- **TO DO**:
Take the records below and extract, word for word, the lines from the one containing "471x108 pixels. How" through the final line, inclusive. Omit pictures.

- **RECORDS SHOWN**:
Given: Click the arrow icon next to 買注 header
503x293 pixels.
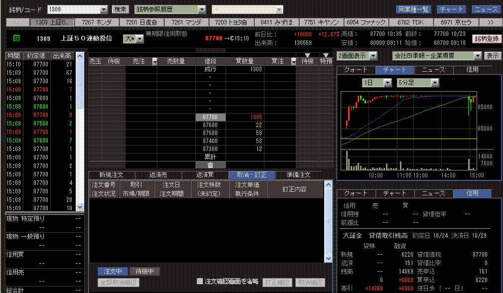Looking at the screenshot, I should [292, 61].
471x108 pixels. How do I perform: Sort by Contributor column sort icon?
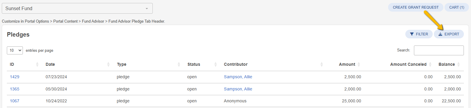coord(322,64)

- **EXERCISE OUTPUT**:
471x108 pixels. How do I perform: Sort by Contributor column sort icon?
coord(322,64)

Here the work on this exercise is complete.